• **Problems and tasks**
A - Rewrite the stretch of the post on emissions taxes and trades from "If you look" through "of the problem.", putting "Forest clearing" in place of "Deforestation".
B - Translate this sentence from the post on emissions taxes and trades into French: "The ETS aims only at the fossil fuel burning, only 57% of the problem."
C - Summarize the post on emissions taxes and trades in two sentences.

• **Source passage**
▬▬▬▬▬▬▬▬▬▬

Emissions taxes and trades

This is a guest post from kiashu

Here in Australia Garnaut, an economist, is undertaking a study on what to do about Australia's greenhouse gas emissions. He has a website about it, and has released a draft report on it. He is in favour of strong action, though what he calls "strong action" and what you and I call "strong action" may be rather different things.

There are two basic ways people think of for dealing with emissions of unpleasant substances, aside from banning them entirely - tax them, and trade them. In taxing them we say, "emit as much as you like, but you have to pay for it." The theory is that people will reduce spending on things with that cost attached to them, thus reducing emissions of it, and that the revenue raised can be spent on dealing with the problems from it. In trading them we say, "you can only emit this much, and you must pay for it." So the government sets a target amount for emissions, creates permits for that much, and lets companies buy and sell these permits as they wish.

The government and Garnaut are in favour of an emissions trading scheme (ETS). I'm not. Remember the point of our schemes is to stop carbon emissions. We did not abolish outright slavery by setting up a slave market. That only encourages it. (Of course it's still not entirely abolished even today, but fewer people as a proportion of the world population are enslaved than ever before, and not because someone established a cap and trade system for slaves.)

The first thing is that in any scheme, you want to cover as much of the emissions as possible - especially if we’re talking about an 85% reduction by 2050 (to avoid more than 2C warming), obviously we have to deal with more than 85% of the emissions. Which covers more of the emissions, trading or taxing?

Because of arguments about how much this or that emits, and because of the temptation to exclude certain favoured industries or products (like petrol), a trading scheme is likely to cover less of the emissions than taxing would.

If you look at a picture of the different contributors to global emissions



then you see that, rounded to the nearest percent, the contributors are,

  • Burning fossil fuels, 57%
  • Deforestation, 17%
  • Livestock & rice-growing (methane), 14%
  • Excess fertiliser (nitrous oxide), 8%
  • Cement-making and chemicals (”other CO2″), 3%
  • Fluorine gases, 1%

The ETS aims only at the fossil fuel burning, only 57% of the problem.


The auction system also gives the government a financial incentive to not lower emissions in total. We’ve already seen in Australia how with taxes on gambling and commodities governments have been able to reduce income and company taxes, and are thus reluctant to reduce gambling or the extraction of mineral resources. There’s a danger of that with an ETS. They may be unwilling to reduce the total permits traded, and indeed will have an incentive to increase the traded permits to increase revenue. "Let them emit just a little bit more, we can reduce income taxes and get more votes..."

▬▬▬▬▬▬▬▬▬▬

• **Extracted information**
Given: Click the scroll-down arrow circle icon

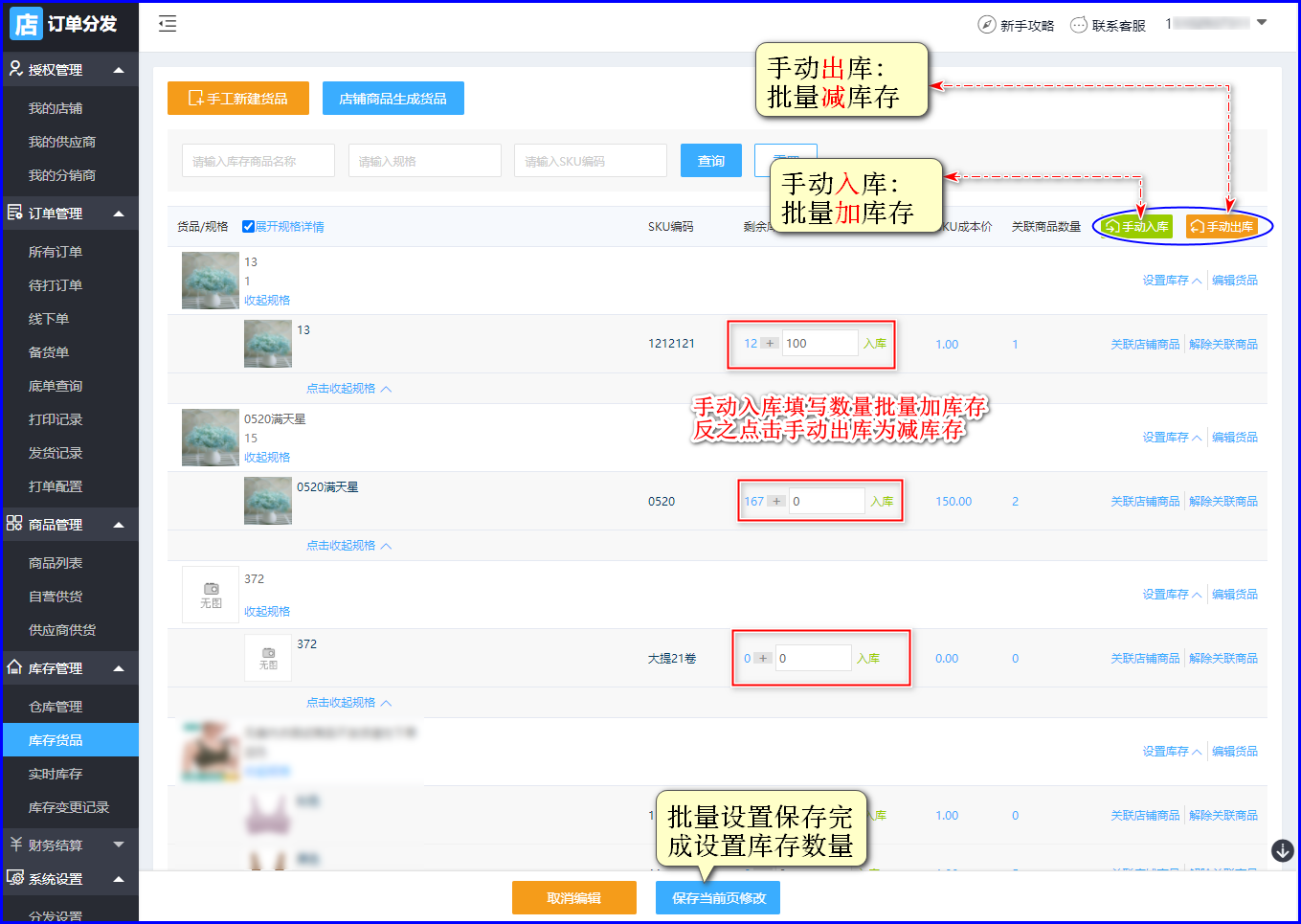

▬▬▬▬▬▬▬▬▬▬

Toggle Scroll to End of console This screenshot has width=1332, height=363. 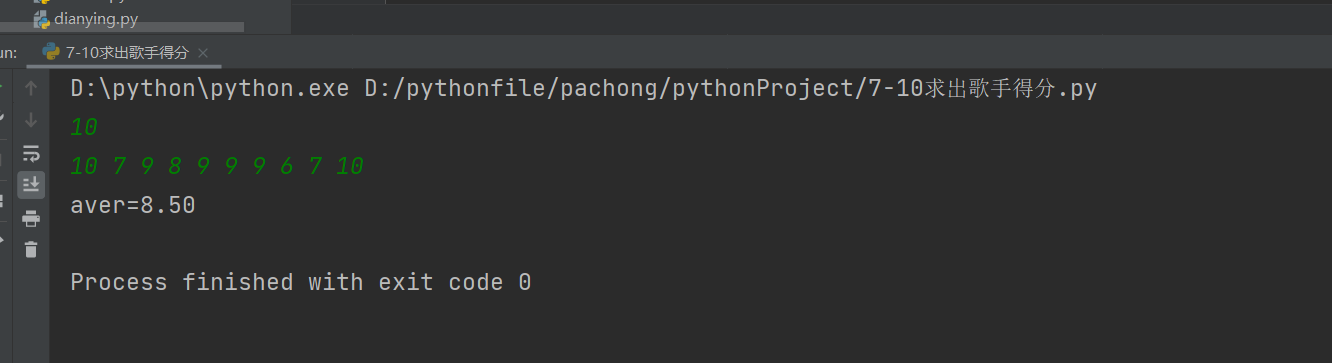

▬▬▬▬▬▬▬▬▬▬

• **Full solutions**
A -
If you look at a picture of the different contributors to global emissions



then you see that, rounded to the nearest percent, the contributors are,

  • Burning fossil fuels, 57%
  • Forest clearing, 17%
  • Livestock & rice-growing (methane), 14%
  • Excess fertiliser (nitrous oxide), 8%
  • Cement-making and chemicals (”other CO2″), 3%
  • Fluorine gases, 1%

The ETS aims only at the fossil fuel burning, only 57% of the problem.

B - L'ETS ne vise que la combustion des combustibles fossiles, soit seulement 57 % du problème.

C - The post compares taxing emissions with trading them, noting that Garnaut and the Australian government favor an emissions trading scheme while the writer does not. A trading scheme is likely to cover less of the emissions than a tax, since it aims only at fossil fuel burning (57% of the problem), and its auction system gives the government a financial incentive not to lower total emissions.